The most common VAT mistake is subtracting the rate from a gross price instead of dividing, which produces a net figure that is too low. Because VAT compounds on the net base, only division reverses it correctly.

Watch for these frequent errors:

  • Subtracting instead of dividing — 120 − 20% = 96 is wrong; 120 ÷ 1.20 = 100 is correct
  • Applying the wrong rate — reduced and zero-rated goods differ from the standard rate; check current HMRC guidance
  • Confusing net and gross — always confirm whether a quoted price already includes VAT
  • Assuming VAT equals US sales tax — VAT is multi-stage and reclaimable, unlike single-point sales tax
  • Rounding too early — round only the final figure, not intermediate steps

Another pitfall is treating exempt and zero-rated supplies as identical. They are not: zero-rated sales let a business reclaim input VAT, while exempt sales generally do not. When in doubt, verify with your national tax authority rather than guessing.

VAT vs GST vs US Sales Tax: What's the Difference?

VAT, GST, and US sales tax are all consumption taxes, but VAT and GST are collected in stages and reclaimable by businesses, while US sales tax is charged only once at the final retail sale. The arithmetic in this calculator works for all three.

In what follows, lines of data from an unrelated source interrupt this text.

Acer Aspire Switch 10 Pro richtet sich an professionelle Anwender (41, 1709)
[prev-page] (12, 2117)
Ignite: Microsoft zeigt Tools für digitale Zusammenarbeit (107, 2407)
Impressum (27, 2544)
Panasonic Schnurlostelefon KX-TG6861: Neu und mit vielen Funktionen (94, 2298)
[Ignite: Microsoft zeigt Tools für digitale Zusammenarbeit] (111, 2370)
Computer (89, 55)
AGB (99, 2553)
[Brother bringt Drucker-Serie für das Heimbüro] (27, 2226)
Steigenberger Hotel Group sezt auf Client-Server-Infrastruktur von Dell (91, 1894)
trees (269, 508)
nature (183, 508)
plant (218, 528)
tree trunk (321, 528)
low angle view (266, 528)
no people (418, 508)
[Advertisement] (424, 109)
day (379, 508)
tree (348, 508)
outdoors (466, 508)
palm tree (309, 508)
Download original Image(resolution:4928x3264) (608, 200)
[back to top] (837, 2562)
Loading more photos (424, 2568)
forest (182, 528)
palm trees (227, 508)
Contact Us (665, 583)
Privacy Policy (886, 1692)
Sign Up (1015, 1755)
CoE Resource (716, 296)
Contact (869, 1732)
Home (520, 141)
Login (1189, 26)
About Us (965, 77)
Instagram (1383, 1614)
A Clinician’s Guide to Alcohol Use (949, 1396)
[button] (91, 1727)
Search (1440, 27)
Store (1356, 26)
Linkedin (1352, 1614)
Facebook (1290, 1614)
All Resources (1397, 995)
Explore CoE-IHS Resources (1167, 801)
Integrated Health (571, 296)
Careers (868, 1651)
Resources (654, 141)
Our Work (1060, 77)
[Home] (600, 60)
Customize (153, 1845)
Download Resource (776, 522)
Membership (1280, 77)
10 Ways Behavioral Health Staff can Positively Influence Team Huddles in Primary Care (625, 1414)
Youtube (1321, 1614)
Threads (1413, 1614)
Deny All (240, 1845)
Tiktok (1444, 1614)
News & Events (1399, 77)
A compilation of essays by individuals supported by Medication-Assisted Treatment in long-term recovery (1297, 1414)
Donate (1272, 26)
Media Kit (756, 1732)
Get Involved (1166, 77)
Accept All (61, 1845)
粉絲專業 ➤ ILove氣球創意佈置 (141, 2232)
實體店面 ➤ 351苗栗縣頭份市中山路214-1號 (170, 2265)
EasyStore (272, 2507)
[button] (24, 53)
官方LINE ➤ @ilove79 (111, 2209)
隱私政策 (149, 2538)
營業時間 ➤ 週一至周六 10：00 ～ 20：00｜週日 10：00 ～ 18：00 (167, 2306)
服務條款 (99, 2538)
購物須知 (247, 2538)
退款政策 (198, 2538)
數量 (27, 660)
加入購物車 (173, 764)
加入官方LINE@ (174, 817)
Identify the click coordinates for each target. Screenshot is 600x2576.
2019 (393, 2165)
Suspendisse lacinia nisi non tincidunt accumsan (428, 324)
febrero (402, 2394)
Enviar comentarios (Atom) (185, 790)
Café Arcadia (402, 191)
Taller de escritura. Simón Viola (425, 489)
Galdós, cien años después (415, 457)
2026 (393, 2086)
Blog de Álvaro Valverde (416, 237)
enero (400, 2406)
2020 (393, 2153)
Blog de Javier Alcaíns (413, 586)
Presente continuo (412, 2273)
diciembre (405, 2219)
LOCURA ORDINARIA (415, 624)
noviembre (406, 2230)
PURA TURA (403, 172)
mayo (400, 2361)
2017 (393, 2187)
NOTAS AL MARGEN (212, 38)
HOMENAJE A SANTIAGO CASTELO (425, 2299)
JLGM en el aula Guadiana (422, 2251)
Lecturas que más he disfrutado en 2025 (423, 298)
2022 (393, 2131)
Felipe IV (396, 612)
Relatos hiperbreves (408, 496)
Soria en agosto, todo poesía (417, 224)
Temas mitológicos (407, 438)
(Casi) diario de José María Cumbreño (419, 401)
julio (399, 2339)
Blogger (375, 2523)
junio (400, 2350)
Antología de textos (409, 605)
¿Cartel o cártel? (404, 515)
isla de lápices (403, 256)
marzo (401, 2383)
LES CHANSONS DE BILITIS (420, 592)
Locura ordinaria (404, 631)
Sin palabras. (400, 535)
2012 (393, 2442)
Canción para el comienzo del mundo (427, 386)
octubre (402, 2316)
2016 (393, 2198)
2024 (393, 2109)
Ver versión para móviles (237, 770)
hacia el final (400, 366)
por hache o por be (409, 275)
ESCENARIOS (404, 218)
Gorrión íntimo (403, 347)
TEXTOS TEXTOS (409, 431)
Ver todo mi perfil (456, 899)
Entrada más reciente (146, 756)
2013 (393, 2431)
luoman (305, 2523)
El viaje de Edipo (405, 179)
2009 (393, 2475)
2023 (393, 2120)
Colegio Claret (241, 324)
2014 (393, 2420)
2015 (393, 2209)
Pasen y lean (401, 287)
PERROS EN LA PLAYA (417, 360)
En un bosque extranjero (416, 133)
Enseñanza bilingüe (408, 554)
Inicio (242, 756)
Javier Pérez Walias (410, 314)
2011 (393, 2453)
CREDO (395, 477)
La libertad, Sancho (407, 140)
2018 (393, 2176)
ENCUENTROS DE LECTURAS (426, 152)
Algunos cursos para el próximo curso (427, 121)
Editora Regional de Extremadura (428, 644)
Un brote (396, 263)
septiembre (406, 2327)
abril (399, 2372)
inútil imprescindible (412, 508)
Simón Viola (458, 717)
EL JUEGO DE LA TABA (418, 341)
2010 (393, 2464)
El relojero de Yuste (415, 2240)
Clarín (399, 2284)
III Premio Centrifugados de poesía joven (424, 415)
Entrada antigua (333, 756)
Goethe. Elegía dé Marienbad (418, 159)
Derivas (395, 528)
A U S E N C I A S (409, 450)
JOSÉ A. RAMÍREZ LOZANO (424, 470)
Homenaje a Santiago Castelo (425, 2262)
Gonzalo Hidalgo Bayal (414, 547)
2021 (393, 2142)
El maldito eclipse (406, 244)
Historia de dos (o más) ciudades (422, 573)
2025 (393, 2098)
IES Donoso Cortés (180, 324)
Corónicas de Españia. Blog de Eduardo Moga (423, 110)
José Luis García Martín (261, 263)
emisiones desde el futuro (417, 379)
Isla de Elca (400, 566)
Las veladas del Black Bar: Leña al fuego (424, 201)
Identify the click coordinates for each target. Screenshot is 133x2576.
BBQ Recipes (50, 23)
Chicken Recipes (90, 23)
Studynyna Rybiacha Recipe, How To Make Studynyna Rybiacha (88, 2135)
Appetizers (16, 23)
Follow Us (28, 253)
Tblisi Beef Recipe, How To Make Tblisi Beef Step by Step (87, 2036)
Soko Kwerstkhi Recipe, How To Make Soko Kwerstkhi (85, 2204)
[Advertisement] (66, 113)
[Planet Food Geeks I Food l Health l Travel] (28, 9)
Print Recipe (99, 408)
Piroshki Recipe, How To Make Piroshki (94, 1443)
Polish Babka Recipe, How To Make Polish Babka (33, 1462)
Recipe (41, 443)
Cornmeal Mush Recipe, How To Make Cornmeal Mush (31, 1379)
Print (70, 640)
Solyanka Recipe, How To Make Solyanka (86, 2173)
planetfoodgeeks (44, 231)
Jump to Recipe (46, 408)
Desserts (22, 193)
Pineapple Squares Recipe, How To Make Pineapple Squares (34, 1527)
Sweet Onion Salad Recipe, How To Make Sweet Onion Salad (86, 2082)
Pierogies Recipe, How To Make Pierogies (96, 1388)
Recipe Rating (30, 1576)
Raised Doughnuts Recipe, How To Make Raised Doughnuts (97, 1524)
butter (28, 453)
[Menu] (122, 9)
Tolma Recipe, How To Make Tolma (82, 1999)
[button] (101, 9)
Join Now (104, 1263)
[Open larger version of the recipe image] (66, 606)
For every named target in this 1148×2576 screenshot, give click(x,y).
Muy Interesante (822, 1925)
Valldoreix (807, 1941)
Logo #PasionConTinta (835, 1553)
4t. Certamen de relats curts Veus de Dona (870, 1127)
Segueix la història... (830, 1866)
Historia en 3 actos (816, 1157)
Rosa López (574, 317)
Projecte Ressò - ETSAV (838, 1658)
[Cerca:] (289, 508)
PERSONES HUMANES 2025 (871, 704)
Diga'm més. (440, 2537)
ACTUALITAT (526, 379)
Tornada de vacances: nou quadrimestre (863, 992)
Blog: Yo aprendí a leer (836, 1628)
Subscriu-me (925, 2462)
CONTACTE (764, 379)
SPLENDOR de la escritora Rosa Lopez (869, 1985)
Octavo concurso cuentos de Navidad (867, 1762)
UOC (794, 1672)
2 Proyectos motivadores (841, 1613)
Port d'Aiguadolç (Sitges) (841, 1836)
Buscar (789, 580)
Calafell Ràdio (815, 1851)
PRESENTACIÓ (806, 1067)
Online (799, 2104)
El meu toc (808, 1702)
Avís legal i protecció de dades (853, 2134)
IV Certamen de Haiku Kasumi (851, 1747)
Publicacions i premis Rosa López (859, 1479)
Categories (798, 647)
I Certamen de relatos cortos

GST (Goods and Services Tax) is functionally the same as VAT and is used in countries such as Australia, Canada, India, and New Zealand. Only the name and rate differ; the credit-invoice mechanism is identical.

Key distinctions:

  • VAT/GST — levied at each supply stage, with input tax reclaimable by registered businesses
  • US sales tax — levied once at the point of final sale, set by individual states and localities, not the federal government
  • Reclaim — VAT-registered firms recover input VAT; sales tax is generally a final cost to the buyer

Because US states set their own rates and rules, there is no single national sales tax rate in the United States. For cross-border digital sales, both the European Commission VAT rules and destination-based US state rules can apply, so verify the correct jurisdiction before charging.

UK and EU VAT Rates: Which Rate Applies to Your Goods?

The correct VAT rate depends on the country and the category of goods or services, not a single universal figure. The UK applies a standard rate, a reduced rate, and a zero rate, and each covers specific product classes defined by HMRC.

Broad categories to check:

  • Standard rate — most goods and services (the UK standard rate is 20% for the current tax year; confirm on GOV.UK)
  • Reduced rate — items such as domestic energy and children's car seats
  • Zero rate — most food, books, and children's clothing in the UK
  • Exempt — insurance, finance, and certain education and health services

Across the EU, standard rates vary by member state and are set nationally, so a sale into Germany, France, or Ireland may carry a different rate than a UK sale. Because governments can change these percentages, treat the dropdown values here as convenient presets and verify the live figure with HMRC or the European Commission before invoicing. This calculator accepts any custom rate so it stays accurate whenever rates are updated.

VAT for Small Businesses: Registration, Invoicing, and Returns

A small business must register for VAT once its taxable turnover exceeds the threshold set by its tax authority, after which it charges VAT on sales and reclaims VAT on eligible purchases. In the UK, the registration threshold is published by HMRC and reviewed periodically, so check the current figure rather than relying on a fixed number.

Once registered, the core obligations are straightforward:

  • Charge output VAT on your sales at the correct rate for each product
  • Record input VAT on business purchases so it can be reclaimed
  • File VAT returns to your tax authority on the required schedule, paying the net difference
  • Keep VAT invoices for the retention period HMRC specifies (several years)

Use this calculator to produce accurate line-item VAT figures for invoices and to check the net value of expenses when reclaiming input VAT, then feed those net amounts into our profit calculator to see the true margin on each sale. For scheme choices such as the Flat Rate or Cash Accounting schemes, and for the current threshold and filing frequency, consult GOV.UK or a qualified accountant, since the rules affect how much tax you actually owe.